BRIEF:
Determine which lines of the records include the word "pentru", and copy them.

Saved data entries:
- - - - - - -

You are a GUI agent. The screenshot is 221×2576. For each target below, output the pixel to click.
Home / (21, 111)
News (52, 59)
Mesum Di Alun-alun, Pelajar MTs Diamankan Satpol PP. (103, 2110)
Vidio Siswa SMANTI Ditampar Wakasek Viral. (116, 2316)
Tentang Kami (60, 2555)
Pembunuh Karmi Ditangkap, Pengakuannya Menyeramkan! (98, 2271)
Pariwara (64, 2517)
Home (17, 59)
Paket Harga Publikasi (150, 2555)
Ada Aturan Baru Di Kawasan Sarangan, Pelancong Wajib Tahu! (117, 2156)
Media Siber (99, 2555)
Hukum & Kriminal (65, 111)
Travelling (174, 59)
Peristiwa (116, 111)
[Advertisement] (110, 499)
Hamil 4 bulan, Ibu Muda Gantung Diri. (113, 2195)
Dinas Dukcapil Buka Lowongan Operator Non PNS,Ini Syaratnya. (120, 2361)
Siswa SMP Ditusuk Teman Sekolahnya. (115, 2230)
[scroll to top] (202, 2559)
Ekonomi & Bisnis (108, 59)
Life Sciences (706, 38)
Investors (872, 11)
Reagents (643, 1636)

- - - - - - -

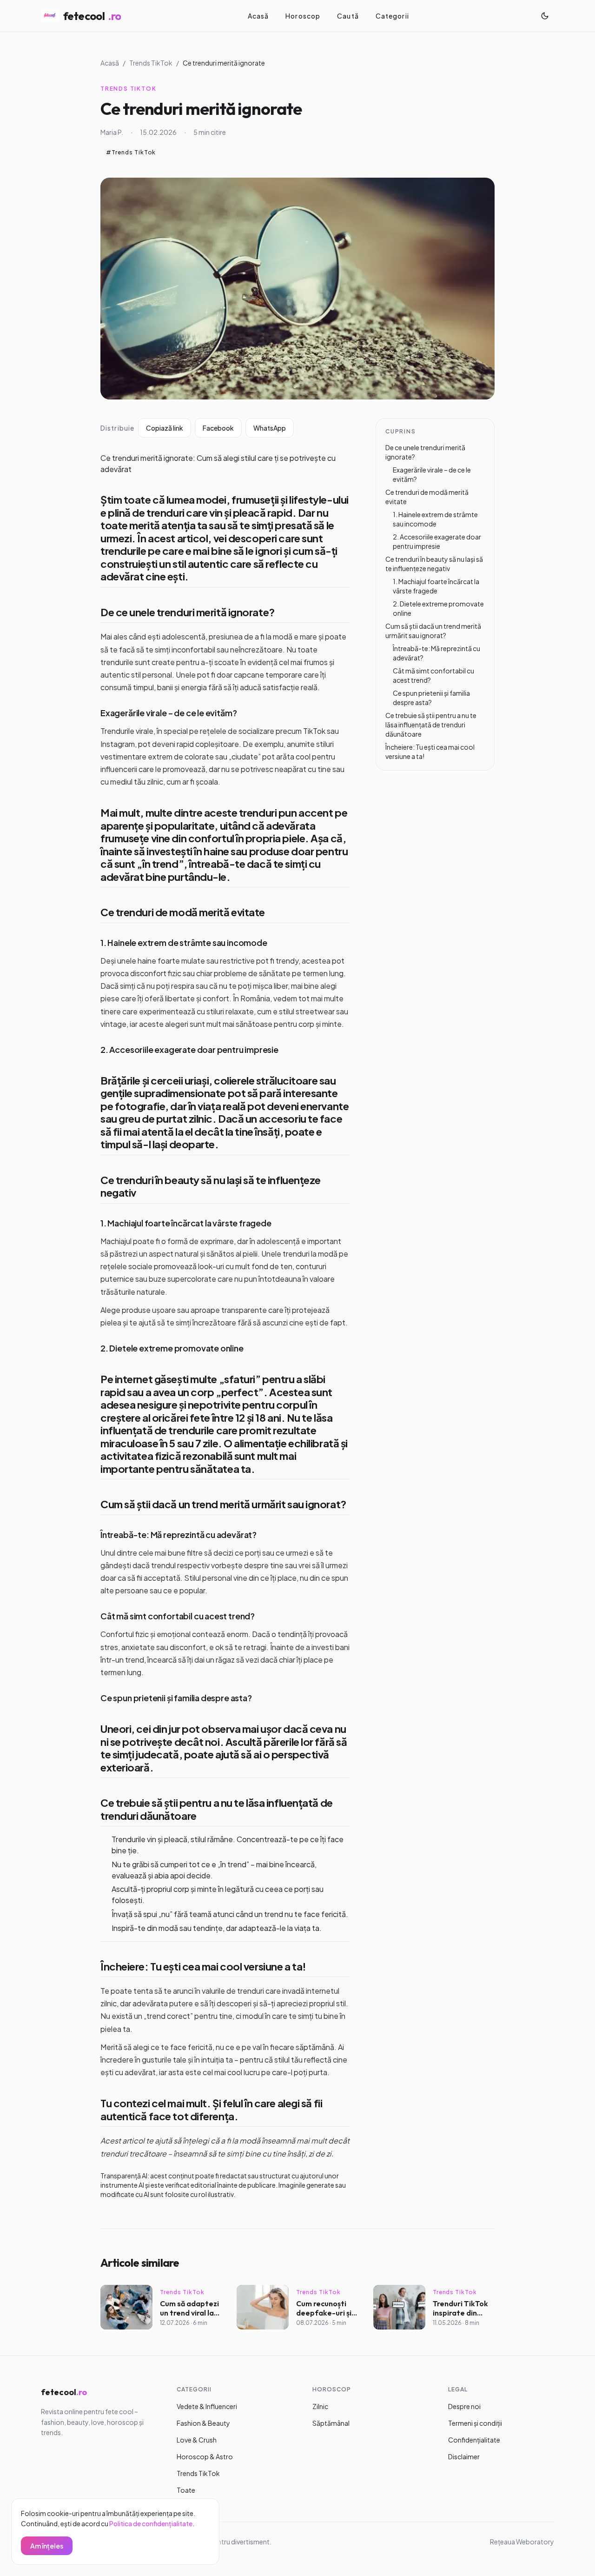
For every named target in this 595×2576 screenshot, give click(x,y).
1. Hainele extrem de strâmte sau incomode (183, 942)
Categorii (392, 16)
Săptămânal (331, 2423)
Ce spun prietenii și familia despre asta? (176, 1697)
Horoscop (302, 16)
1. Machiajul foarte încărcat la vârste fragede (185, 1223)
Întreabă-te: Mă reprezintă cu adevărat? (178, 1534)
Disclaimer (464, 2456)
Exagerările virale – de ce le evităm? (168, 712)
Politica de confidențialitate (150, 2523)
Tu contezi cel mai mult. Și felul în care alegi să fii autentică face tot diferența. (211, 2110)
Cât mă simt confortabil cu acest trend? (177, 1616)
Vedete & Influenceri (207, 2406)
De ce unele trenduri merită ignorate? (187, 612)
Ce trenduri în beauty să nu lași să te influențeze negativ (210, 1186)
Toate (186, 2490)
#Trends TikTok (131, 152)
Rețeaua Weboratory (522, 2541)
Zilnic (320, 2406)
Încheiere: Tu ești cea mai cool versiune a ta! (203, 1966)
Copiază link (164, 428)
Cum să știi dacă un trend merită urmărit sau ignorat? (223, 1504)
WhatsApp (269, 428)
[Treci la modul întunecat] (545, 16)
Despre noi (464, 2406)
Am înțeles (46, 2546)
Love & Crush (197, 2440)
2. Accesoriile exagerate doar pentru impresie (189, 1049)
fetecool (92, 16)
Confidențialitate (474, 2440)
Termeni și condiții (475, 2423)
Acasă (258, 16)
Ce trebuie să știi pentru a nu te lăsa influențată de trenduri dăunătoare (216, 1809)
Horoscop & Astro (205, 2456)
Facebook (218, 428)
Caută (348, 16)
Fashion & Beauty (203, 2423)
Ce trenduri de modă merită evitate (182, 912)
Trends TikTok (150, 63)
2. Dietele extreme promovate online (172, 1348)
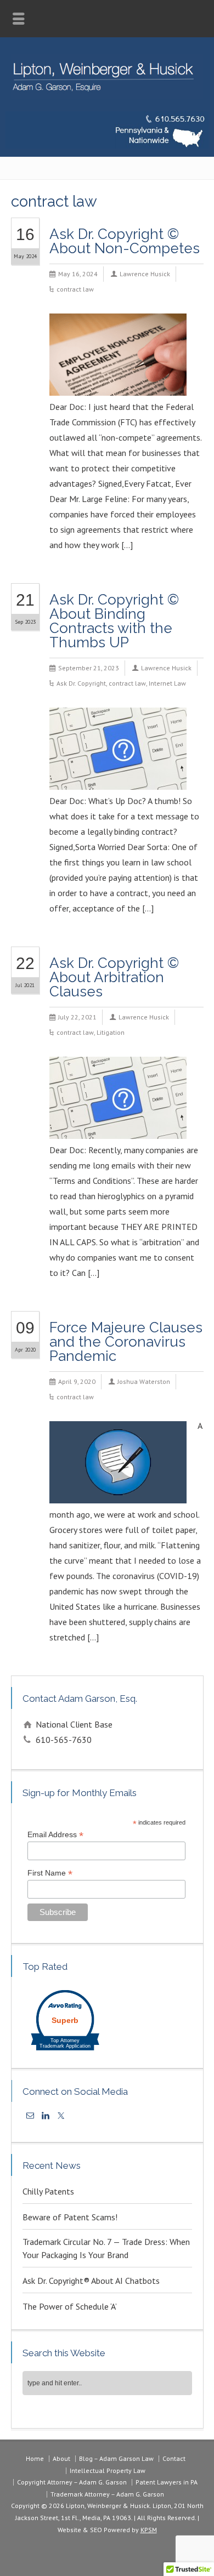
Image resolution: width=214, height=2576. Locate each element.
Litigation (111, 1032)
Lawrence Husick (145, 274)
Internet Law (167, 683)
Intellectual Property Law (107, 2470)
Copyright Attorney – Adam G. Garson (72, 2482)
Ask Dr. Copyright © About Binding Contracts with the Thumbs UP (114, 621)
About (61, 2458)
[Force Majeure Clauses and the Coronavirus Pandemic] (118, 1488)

- - - - - - -

OUTPUT FOR THIS TASK:
2. Accesoriile exagerate doar pentru impresie (189, 1049)
Ce trebuie să știi pentru a nu te lăsa influențată de trenduri dăunătoare (216, 1809)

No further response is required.